== Directions ==
Change "chief economist" to "lead economist" in the euro zone business activity report below, and give the report again from "Outside of the" up to and including "Hamburg Commercial Bank.".

== Selected passage ==
Euro zone business activity took a surprise turn for the worse this month as demand fell in a broad-based downturn across the region, a survey showed, suggesting the bloc may slip into recession.
HCOB’s flash euro zone Composite Purchasing Managers’ Index (PMI), compiled by S&P Global and seen as a good guide to overall economic health, fell to 46.5 in October from September’s 47.2, its lowest since November 2020.
Outside of the Covid-19 pandemic months it was the lowest reading since March 2013.
It was well below the 50 mark separating growth from contraction and confounded expectations in a Reuters poll for an uptick to 47.4.
“In the euro zone, things are moving from bad to worse,” said Cyrus de la Rubia, chief economist at Hamburg Commercial Bank.
“We wouldn’t be caught off guard to see a mild recession in the euro zone in the second half of this year with two back to back quarters of negative growth,” the economist added.
While the 20-country euro zone will narrowly dodge a recession, according to a recent Reuters poll, the economy was expected to have only flatlined last quarter and will do the same again in the current one.
A chunk of October’s activity was generated by firms completing backlogs of work and suggesting they do not expect a turnaround anytime soon, and overall headcount was cut for the first time since January 2021. The composite employment index fell to 49.4 from 50.8.

== Provided information ==
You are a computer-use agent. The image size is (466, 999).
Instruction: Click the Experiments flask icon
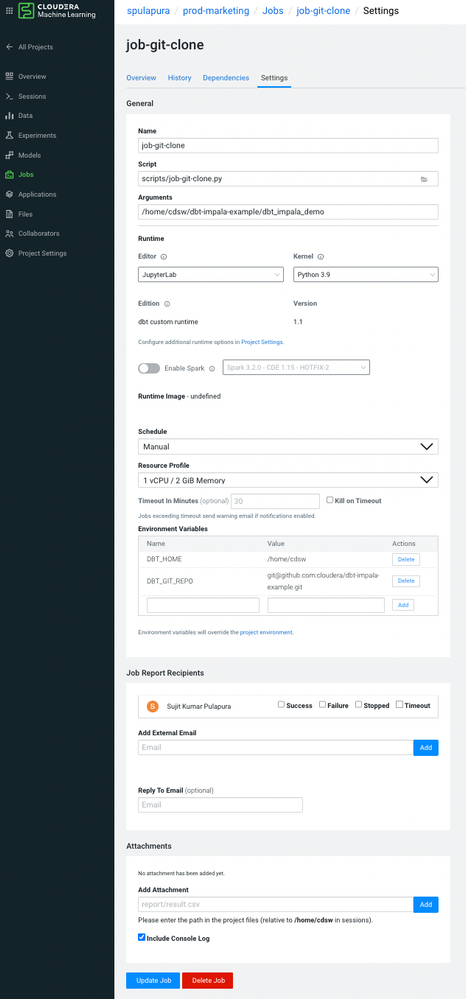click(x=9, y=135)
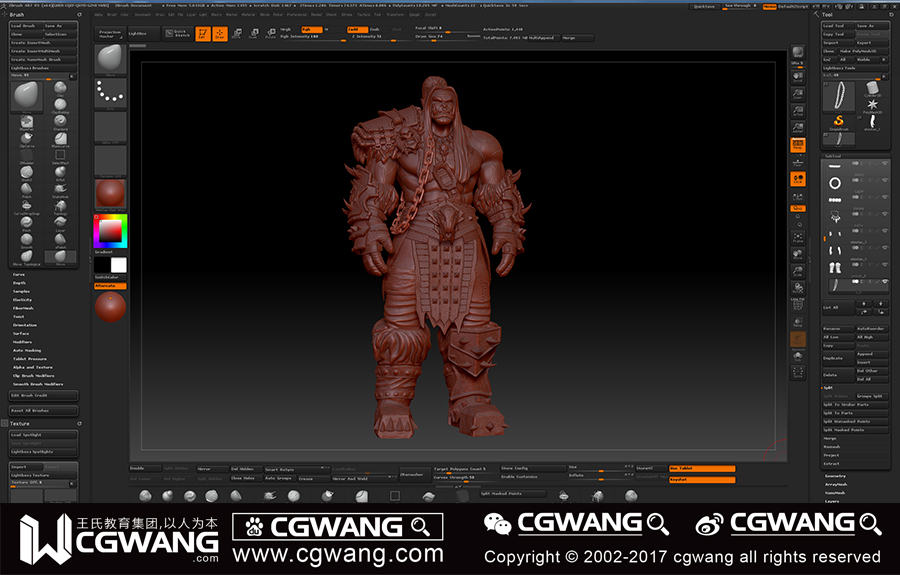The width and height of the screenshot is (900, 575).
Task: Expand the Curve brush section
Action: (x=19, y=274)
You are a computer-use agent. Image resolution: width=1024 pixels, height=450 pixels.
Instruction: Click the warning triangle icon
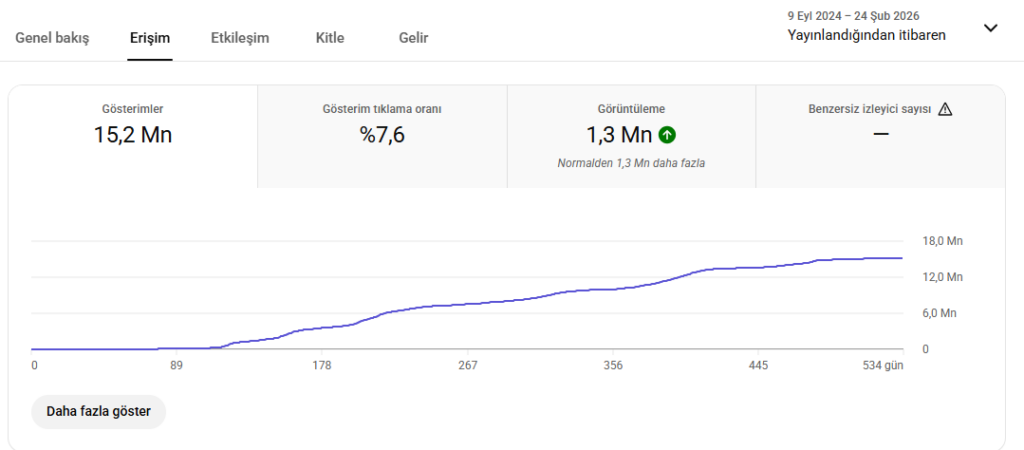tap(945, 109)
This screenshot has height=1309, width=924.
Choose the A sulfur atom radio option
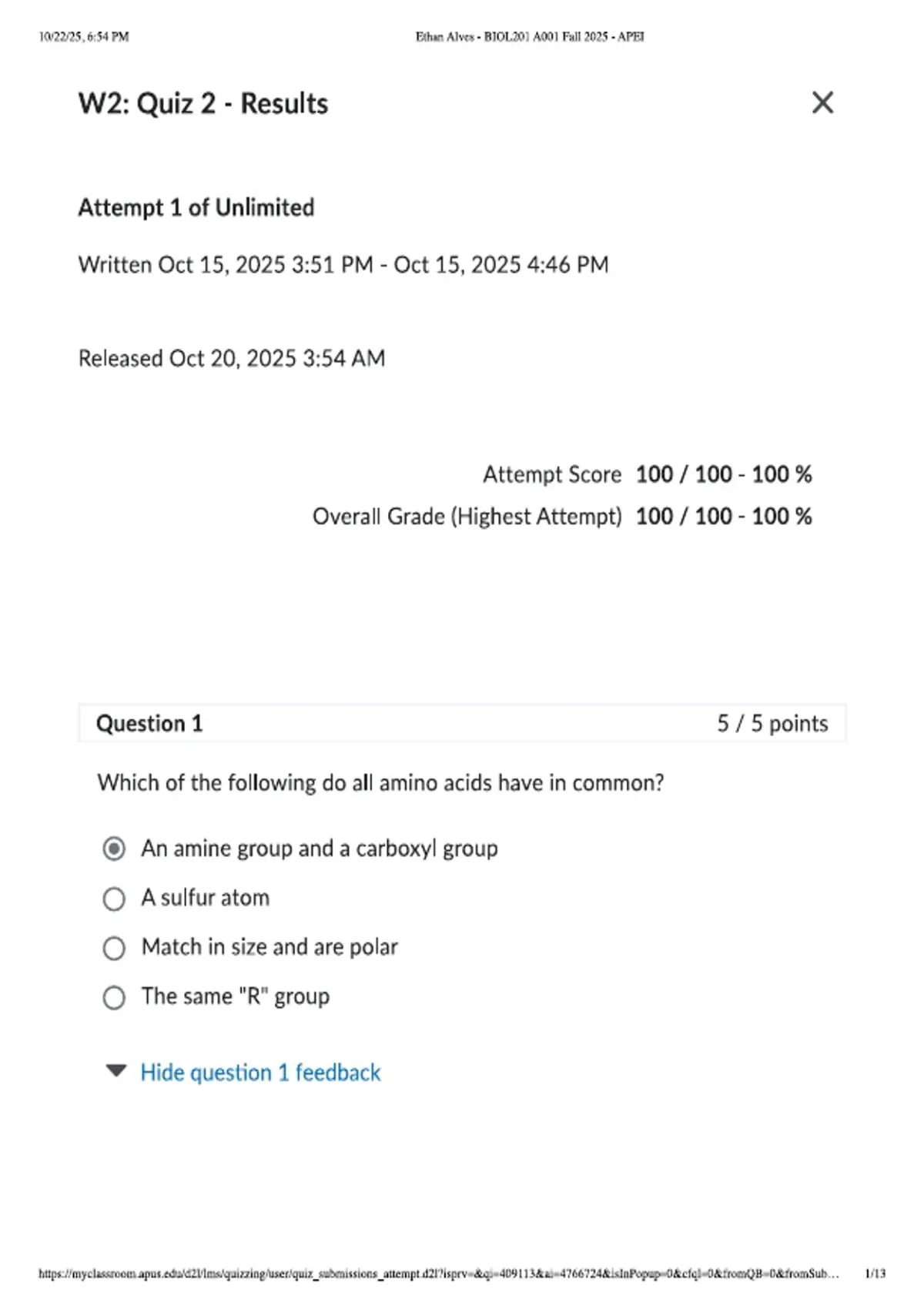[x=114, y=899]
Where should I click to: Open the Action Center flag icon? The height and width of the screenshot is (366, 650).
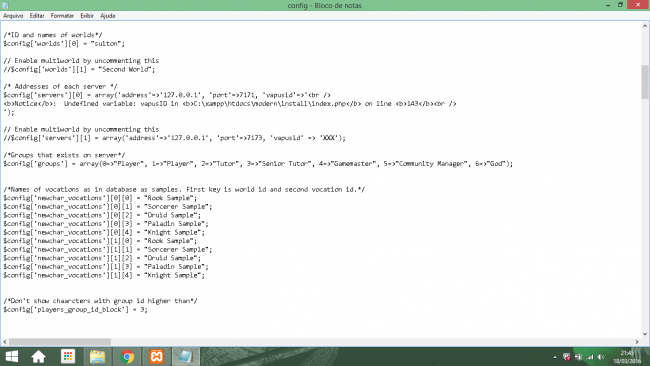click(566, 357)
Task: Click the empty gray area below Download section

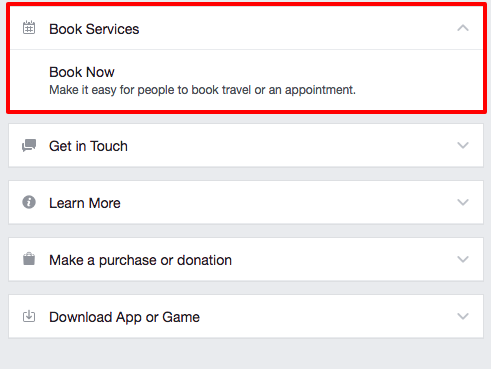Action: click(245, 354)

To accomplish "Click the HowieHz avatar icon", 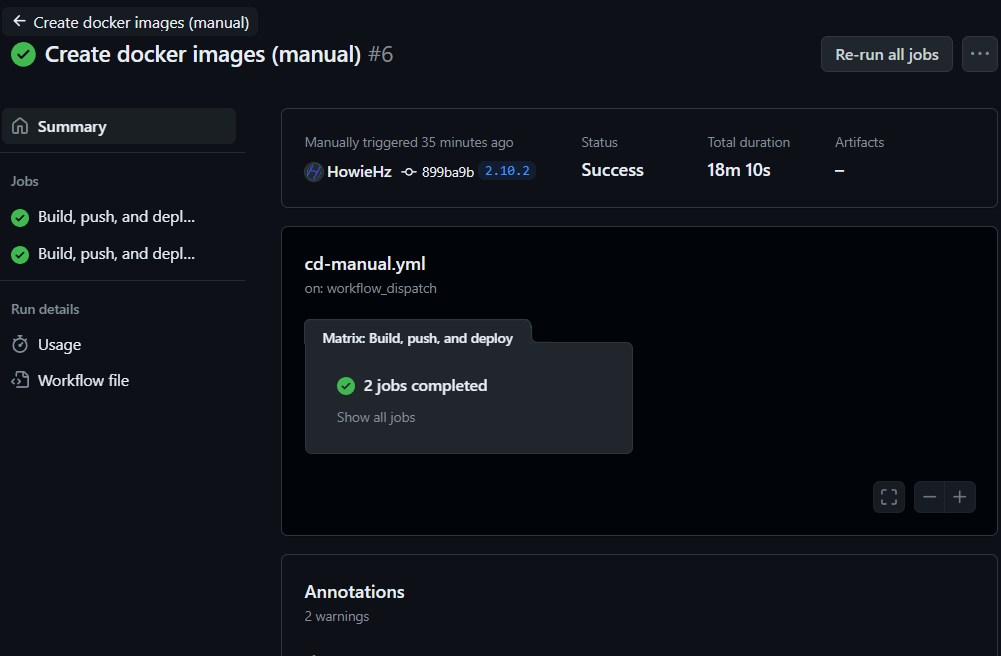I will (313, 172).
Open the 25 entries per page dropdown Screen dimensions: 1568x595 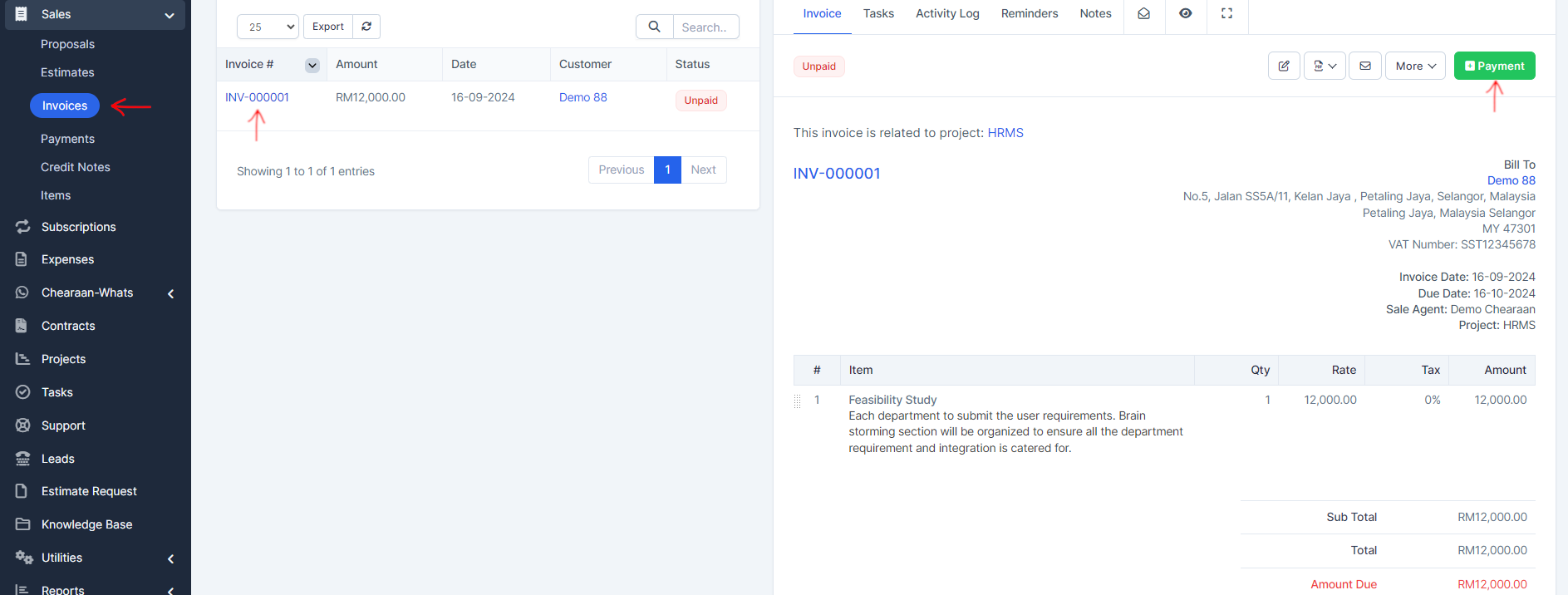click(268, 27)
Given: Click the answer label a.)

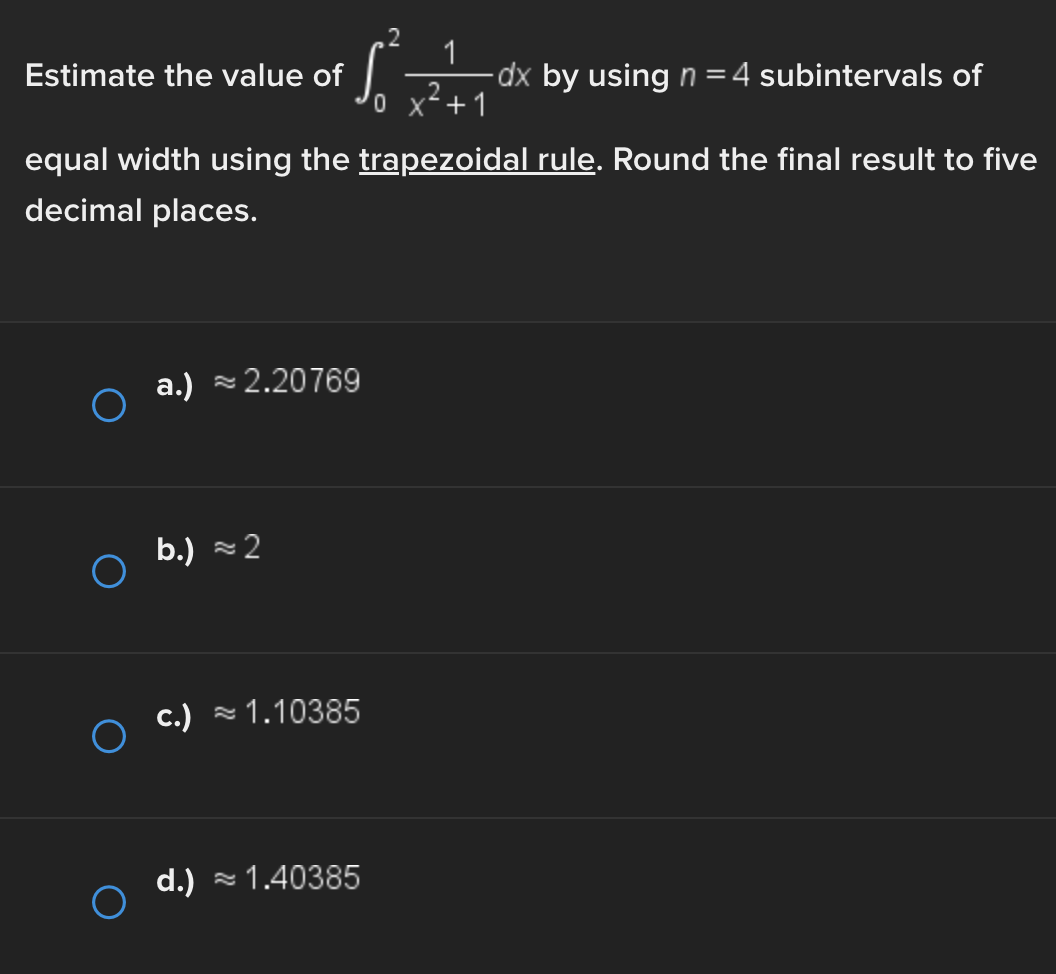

== Completed exercise ==
Outside of the Covid-19 pandemic months it was the lowest reading since March 2013.
It was well below the 50 mark separating growth from contraction and confounded expectations in a Reuters poll for an uptick to 47.4.
“In the euro zone, things are moving from bad to worse,” said Cyrus de la Rubia, lead economist at Hamburg Commercial Bank.